Last week, Apple announced a number of new products. While Apple announced a number of new products, I wanted to focus on the Apple Mac Studio as well as the Apple M1 Ultra. Specifically, why these new parts are going to be more important in the years to come.
The Apple M1 Ultra Shows the Future of Chip Design
A few days ago, we covered the Universal Chiplet Interconnect Express UCIe 1.0 which looks at creating a modular packaging approach to chip packages. We know that different processes are better for things like Analog, SRAM, and logic and so it is starting to make sense to separate the different pieces into different tiles or chiplets and then integrate them. The Apple M1 started a trend at Apple integrating LPDDR with a SoC containing Arm CPU cores, GPU cores, accelerators for video and AI, and the rest of the I/O. With the M1 Pro and M1 Max, we got more. I am typing this from Alberta, Canada on an Apple MacBook Pro 14 with a 64GB M1 Max SoC onboard.
The M1 Ultra adds another layer of complexity. Namely, it doubles the compute and memory of the M1 Max.
There are several points that are worth noting for the future of chip design.
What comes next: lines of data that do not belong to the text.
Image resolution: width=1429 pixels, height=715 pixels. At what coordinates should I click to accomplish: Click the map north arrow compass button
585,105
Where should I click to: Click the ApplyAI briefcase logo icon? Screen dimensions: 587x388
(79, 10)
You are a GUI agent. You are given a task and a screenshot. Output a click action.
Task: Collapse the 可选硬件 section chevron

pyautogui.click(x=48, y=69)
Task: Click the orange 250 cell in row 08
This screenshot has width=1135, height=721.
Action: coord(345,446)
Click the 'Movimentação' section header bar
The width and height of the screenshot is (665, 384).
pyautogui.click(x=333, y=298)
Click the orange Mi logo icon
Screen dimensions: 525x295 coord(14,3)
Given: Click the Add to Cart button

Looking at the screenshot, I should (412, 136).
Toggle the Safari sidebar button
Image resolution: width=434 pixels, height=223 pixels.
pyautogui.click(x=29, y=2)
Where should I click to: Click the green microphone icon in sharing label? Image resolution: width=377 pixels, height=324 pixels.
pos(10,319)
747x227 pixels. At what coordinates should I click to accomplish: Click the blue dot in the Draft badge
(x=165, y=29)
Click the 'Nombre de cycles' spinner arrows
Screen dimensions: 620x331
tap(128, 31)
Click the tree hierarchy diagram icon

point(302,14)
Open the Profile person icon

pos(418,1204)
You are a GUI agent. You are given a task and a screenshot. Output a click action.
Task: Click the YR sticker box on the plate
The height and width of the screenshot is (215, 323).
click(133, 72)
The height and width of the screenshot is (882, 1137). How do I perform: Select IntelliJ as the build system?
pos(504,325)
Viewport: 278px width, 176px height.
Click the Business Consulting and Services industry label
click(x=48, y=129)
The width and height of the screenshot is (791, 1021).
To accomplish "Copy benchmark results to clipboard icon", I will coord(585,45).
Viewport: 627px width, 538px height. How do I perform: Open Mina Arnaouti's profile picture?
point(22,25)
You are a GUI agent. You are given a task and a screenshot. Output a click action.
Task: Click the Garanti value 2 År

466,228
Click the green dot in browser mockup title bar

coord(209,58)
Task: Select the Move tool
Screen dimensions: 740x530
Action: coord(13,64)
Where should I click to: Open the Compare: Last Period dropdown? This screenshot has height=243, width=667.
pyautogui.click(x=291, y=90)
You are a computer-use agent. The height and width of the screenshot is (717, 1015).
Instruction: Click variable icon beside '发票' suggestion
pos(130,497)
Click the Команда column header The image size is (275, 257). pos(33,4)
First, let us get to the co-packaging of memory and the compute resources. We had a piece some time ago about Server CPUs Transitioning to the GB Onboard Era, and Apple is already there. M1 Ultra systems cost about as much as single-socket servers based on higher-end sockets, so this is very applicable here.
There is also a lot that looks somewhat familiar. AMD has the MI250X GPU, which has two GPU dies each with four memory packages connected. While what Apple is doing is in many ways extremely different in terms of interconnect, memory, and the fact it is a CPU with accelerators not just a GPU on each die, one can see a similar design philosophy.
Last year NVIDIA also announced a future product, Grace where we can see LPDDR along the sides of the Arm CPU.
The bottom line is that we are moving into more complex packages, and Apple is moving along this same trendline.
Second, there is a high-speed interconnect between the two M1 Max halves that make up the M1 Ultra. Interconnect is a huge point for future generation chips. We see companies talking about bump density and bits per Joule of efficiency. Apple claims massive bandwidth between these two halves. The important part though is that logically the interconnect makes it fast enough to have the system see the two GPU parts and the two CPU parts as single pieces of silicon. This is a big deal for the industry. It means Apple is moving along the high-speed packaging and technology trendline for its products.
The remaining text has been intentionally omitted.